Kleine Geschenke erhalten die Freundschaft – Neue Erlösmodelle für Social Networks

By ethority - social media intelligence team
In März 11, 2009

Vielen Social Networking Plattformen fällt es – trotz hoher Nutzerzahlen – schwer, Gewinne zu erwirtschaften. Denn die meisten von ihnen waren von Beginn an kostenfrei nutzbar. Die Gefahr viele Stamm-User zu verlieren wäre sehr groß, wenn plötzlich versucht würde, das zu ändern. Und das Anbieten von Werbeflächen allein reicht nicht immer aus, um schwarze Zahlen zu schreiben.
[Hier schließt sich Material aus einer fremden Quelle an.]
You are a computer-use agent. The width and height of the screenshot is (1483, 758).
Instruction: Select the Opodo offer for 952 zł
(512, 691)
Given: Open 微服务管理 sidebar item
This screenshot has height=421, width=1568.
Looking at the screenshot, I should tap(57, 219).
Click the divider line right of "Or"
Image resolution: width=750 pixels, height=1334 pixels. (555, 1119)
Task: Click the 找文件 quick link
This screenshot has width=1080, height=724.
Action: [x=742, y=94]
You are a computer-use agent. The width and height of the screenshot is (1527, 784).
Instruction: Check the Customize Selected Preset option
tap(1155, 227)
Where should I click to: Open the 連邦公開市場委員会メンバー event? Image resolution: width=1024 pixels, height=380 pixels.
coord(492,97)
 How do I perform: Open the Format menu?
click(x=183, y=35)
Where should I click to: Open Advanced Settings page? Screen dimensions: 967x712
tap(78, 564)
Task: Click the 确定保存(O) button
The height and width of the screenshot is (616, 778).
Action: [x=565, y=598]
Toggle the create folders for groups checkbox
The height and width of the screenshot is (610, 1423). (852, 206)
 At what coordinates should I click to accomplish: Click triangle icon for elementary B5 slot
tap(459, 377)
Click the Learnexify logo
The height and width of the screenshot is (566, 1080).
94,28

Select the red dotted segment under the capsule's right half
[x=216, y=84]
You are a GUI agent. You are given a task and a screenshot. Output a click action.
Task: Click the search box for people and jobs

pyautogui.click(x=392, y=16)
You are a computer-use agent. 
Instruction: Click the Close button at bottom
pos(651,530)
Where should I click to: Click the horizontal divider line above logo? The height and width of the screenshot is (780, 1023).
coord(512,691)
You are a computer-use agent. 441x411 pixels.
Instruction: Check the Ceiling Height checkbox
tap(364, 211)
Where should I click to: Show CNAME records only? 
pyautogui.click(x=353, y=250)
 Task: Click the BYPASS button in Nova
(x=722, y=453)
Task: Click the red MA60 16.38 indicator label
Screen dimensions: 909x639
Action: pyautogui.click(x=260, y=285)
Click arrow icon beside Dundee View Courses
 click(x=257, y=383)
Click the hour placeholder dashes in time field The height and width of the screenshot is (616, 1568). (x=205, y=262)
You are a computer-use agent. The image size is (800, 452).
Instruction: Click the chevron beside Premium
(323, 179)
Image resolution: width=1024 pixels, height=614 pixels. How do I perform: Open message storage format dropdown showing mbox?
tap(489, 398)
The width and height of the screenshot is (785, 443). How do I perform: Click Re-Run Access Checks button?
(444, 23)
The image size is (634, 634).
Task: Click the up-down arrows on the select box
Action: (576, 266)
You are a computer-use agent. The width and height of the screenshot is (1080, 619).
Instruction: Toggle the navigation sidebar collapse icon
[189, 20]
Vor allem US Networks experimentieren jetzt mit einer alternativen Einkommensquelle: Digital Goods. Das ist Ware, die nicht physisch existiert, sondern auf die ausschließlich digital zugegriffen werden kann. Auf Facebook sind solche Digital Goods zum Beispiel kleine Geschenke in Form von virtuellen Bildchen, die man ab 1$ pro Stück einem Freund an die Pinnwand pinnen kann.

screenshot-facebook-geschenke

Problematisch ist allerdings oft die Abrechnung. Die Digital Goods können in der Regel nur via Kreditkarte bezahlt werden. Da aber ein nicht unerheblicher Teil der User – besonders in der Kernzielgruppe – keine eigenen Kreditkarten besitzen, stellen schon die Grundvoraussetzungen eine kaum überbrückbare Zugangsbarriere dar. Das schmälert mögliche Einnahmen.

Für dieses Problem hat jetzt das US-amerikanische Networking Portal Hi5 eine Lösung gefunden. Dieses ist kürzlich in Zusammenarbeit mit dem Bezahlsystem Paymo getreten. User müssen ihre Handy-Nummer, ihr Land und ihren Mobilfunkanbieter auf der Website von Hi5 eintragen und daraufhin erhalten sie eine SMS von Paymo, auf die geantwortet werden muss. Digital Goods, die sie  jetzt kaufen, werden bequem über die Mobilfunkrechnung abgerechnet.

Dieses Beispiel könnte Schule machen, auf andere Dienste übertragen werden und eine lang angestrebte Entwicklung weitertreiben: User zahlen für Leistungen, die sie im Internet erhalten.